[BEGIN ENTRIES PROVIDED]

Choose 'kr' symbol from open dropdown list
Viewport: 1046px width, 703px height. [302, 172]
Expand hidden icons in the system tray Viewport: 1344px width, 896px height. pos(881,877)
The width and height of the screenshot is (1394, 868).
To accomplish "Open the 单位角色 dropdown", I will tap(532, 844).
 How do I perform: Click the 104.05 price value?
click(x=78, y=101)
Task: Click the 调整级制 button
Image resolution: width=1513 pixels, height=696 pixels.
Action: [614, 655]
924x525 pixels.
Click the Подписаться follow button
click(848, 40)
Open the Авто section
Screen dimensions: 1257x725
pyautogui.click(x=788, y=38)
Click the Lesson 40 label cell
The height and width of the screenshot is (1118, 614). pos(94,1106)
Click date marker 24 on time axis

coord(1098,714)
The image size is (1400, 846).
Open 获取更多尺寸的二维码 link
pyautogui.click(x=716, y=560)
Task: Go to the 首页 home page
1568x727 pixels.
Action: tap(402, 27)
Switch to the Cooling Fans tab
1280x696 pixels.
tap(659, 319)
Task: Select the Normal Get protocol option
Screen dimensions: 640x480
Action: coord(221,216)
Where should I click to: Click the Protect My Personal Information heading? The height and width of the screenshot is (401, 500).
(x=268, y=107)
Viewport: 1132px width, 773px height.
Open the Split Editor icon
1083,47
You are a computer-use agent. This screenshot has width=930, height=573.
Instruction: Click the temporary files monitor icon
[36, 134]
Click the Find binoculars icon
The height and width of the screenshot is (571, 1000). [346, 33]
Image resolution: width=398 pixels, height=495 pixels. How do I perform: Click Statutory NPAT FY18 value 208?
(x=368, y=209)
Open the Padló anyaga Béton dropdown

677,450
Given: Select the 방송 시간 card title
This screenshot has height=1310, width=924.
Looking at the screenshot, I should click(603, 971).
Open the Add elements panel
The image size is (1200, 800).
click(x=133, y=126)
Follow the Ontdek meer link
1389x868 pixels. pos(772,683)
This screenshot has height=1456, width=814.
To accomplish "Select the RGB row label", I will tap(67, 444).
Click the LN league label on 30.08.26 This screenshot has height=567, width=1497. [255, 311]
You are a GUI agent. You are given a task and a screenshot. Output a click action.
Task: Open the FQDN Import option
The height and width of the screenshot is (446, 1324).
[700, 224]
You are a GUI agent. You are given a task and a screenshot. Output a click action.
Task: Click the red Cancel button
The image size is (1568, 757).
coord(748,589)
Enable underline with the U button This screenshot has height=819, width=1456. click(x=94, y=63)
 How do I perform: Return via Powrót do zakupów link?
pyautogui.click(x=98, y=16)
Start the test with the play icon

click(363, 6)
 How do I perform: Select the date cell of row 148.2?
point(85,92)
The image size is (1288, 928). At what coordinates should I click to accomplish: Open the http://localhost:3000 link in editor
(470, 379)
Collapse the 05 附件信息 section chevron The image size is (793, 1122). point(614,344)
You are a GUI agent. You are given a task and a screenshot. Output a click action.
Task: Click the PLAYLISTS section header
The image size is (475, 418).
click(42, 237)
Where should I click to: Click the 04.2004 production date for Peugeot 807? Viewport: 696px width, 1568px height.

[END ENTRIES PROVIDED]

- _TASK REQUIREMENTS_:
Find each line in the listing above that contains the string "accomplish", matching case exactly, and copy those lines in full.

- _COMPLETED TASK_:
To accomplish "Open the 单位角色 dropdown", I will tap(532, 844).
To accomplish "Select the RGB row label", I will tap(67, 444).
The image size is (1288, 928). At what coordinates should I click to accomplish: Open the http://localhost:3000 link in editor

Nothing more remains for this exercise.